> [Work item]
Start at the line with "Focus the Search UI Fragments field" and print every line through the end of the material below. Keep it exact and free of pictures.

> [Excerpted data]
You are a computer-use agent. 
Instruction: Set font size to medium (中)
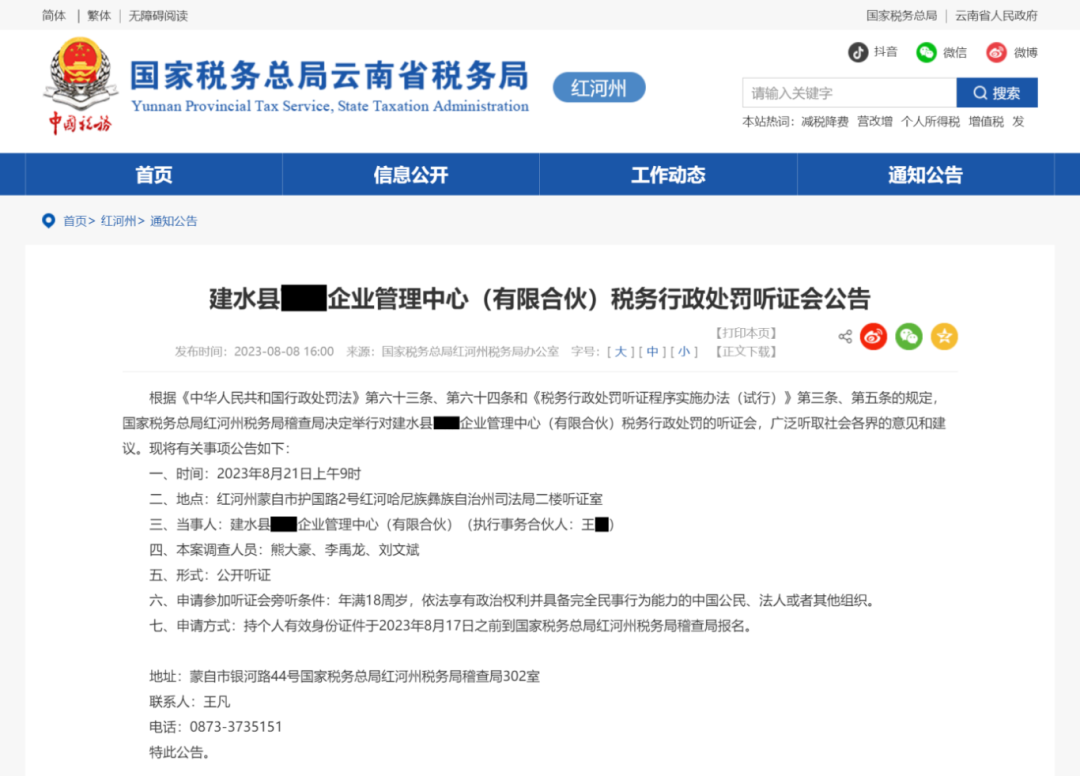[x=653, y=352]
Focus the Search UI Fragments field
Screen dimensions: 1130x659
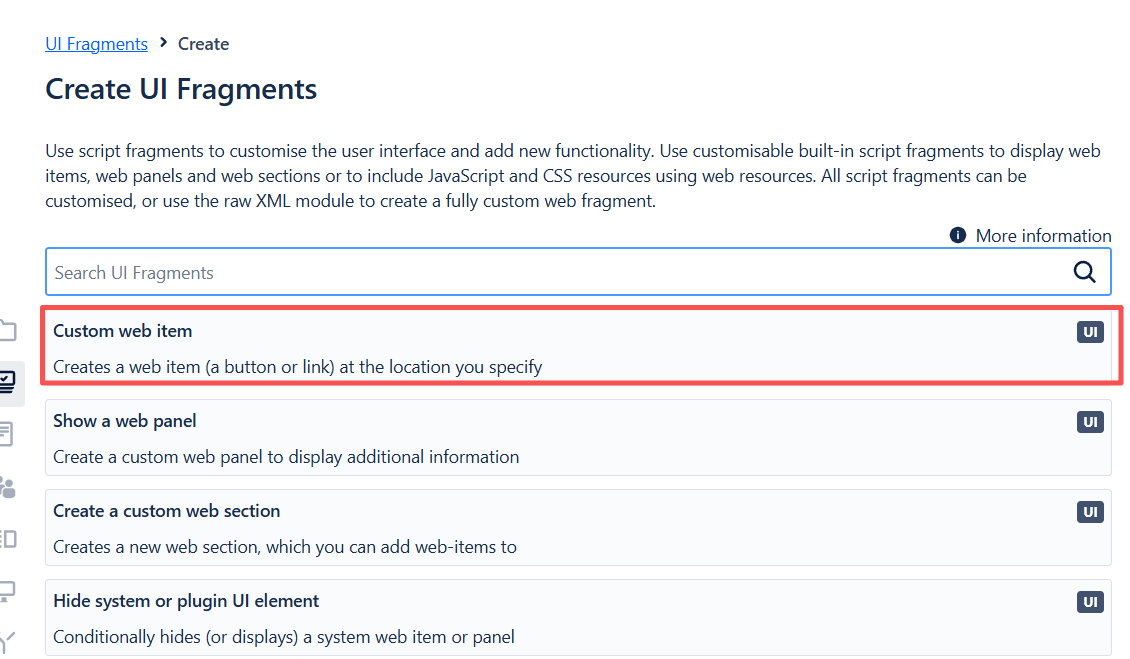point(550,272)
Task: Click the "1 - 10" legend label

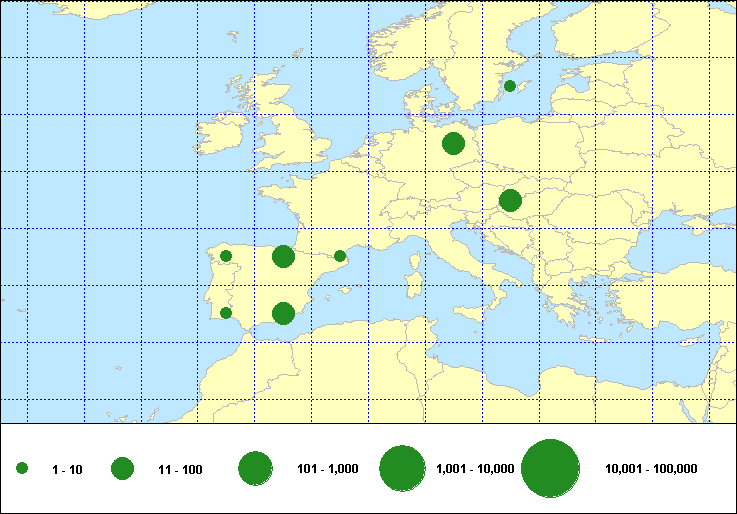Action: tap(67, 469)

> [Response to the exercise]
Focus the Search UI Fragments field
Screen dimensions: 1130x659
point(550,272)
Task: Click the "1 - 10" legend label

Action: tap(67, 469)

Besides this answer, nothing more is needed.